What Are Airbags?

a deployed airbag
on Seidman

Airbags are passive restraints that activate when a vehicle gets into an accident. Unlike traditional seat belts, which only work if the driver or passenger buckles up, airbags are designed to activate automatically. All new vehicles in the United States have to include dual front airbags, but many automakers go above and beyond that minimum requirement.

In some cases, it’s possible to deactivate one or more of the airbags in a vehicle.

When that is possible, the deactivation mechanism is usually located on the passenger side of the dash. The disarming procedure for driver’s side airbags is typically more complicated, and following an incorrect procedure can cause the airbag to deploy.

How Do Airbags Work?

Airbag systems typically consist of multiple sensors, a control module, and at least one airbag. The sensors are typically placed in positions that are likely to be compromised in the event of an accident, and data from accelerometers, wheel speed sensors, and other sources can also be monitored by the airbag control unit. If specific conditions are detected, the control unit is capable of activating the airbags.
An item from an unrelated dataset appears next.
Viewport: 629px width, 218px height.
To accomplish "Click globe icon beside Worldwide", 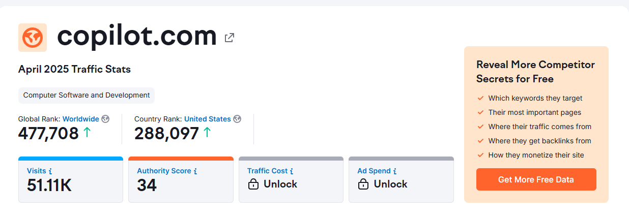I will [105, 119].
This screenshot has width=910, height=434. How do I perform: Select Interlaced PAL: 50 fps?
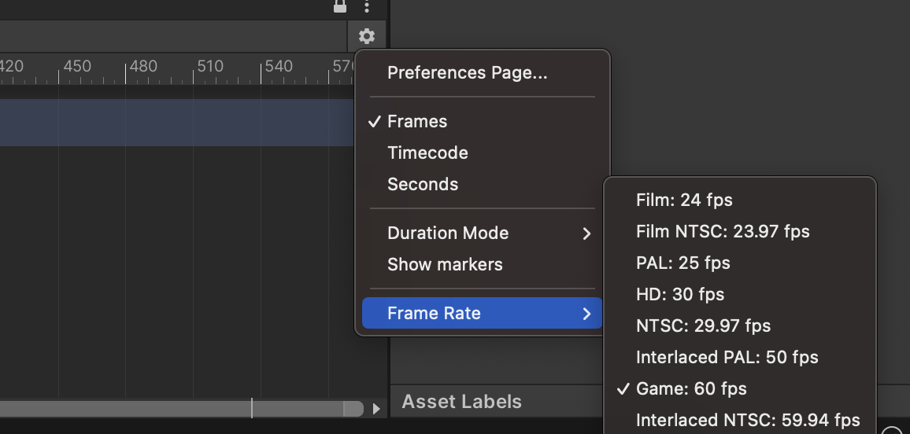[727, 358]
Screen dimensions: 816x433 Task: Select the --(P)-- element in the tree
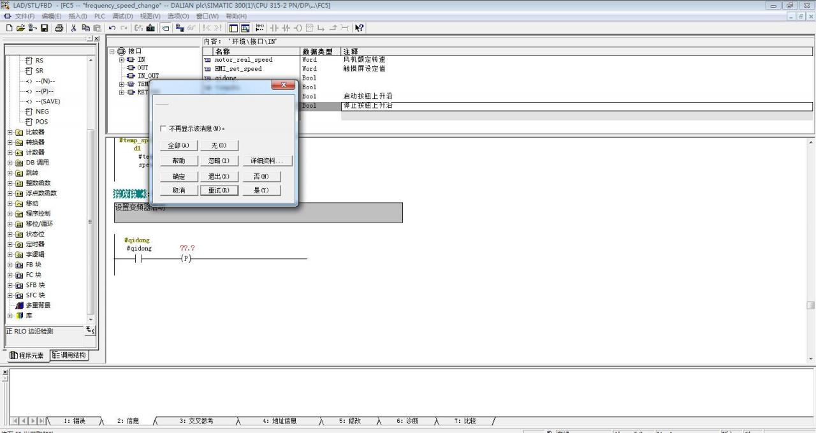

Each individual airbag is deflated and packed into a compartment that’s located in the dash, steering wheel, seat, or elsewhere. They also contain chemical propellants and initiator devices that are capable of igniting the propellants.

When predetermined conditions are detected by a control unit, it is capable of sending a signal to activate one or more initiator devices. The chemical propellants are then ignited, which rapidly fills the airbags with nitrogen gas. This process occurs so quickly that an airbag can be fully inflated within about 30 milliseconds.

After an airbag has been deployed once, it has to be replaced. The entire supply of chemical propellants is burned through in order to inflate the bag a single time, so these are single use devices.

Do Airbags Really Prevent Injuries?

Since airbags are activated by a type of chemical explosion, and the devices inflate so quickly, they can potentially injure or kill people. Airbags are particularly dangerous to small children and people who are seated too closely to the steering wheel or dash when an accident occurs.

According to the National Highway Traffic Safety Administration, there were around 3.3 million deployments of airbags between 1990 and 2000. During that time, the agency recorded 175 fatalities and a number of severe injuries that could be directly associated with airbag deployments. However, the NHTSA also estimated that the technology saved over 6,000 lives during that same time frame.

That’s a remarkable reduction in fatalities, but it’s vital to use this life-saving technology properly. In order to reduce the potential for injuries, short-statured adults and young children should never be exposed to a front airbag deployment. Children under the age of 13 shouldn’t sit in the front seat of a vehicle unless the airbag is deactivated, and rear-facing car seats should never be placed in the front seat.

It can also be dangerous to place objects between an airbag and a driver or passenger.

How Has Airbag Technology Evolved over the Years?

The first airbag design was patented in 1951, but the automotive industry was very slow to adopt the technology. Airbags didn’t show up as standard equipment in the United States until 1985, and the technology didn’t see widespread adoption until a number of years after that. Passive restraint legislation in 1989 required either a driver’s side airbag or automatic seat belt in all cars, and additional legislation in 1997 and 1998 expanded the mandate to cover light trucks and dual front airbags.

Airbag technology still works on the same basic principles that it did in 1985, but the designs have become remarkably more refined. For a number of years, airbags were relatively dumb devices. If a sensor was activated, the explosive charge would be triggered and the airbag would inflate. Modern airbags are more complex, and many of them are automatically calibrated to account for the position, weight, and other characteristics of the driver and passenger.

Since modern smart airbags are capable of inflating with less force if conditions warrant, they are typically safer than first generation models. Newer systems also include more airbags and different types of airbags, which can help prevent injuries in additional situations. Front airbags are useless in side impacts, rollovers, and other types of accidents, but many modern vehicles come with airbags that are mounted in other locations.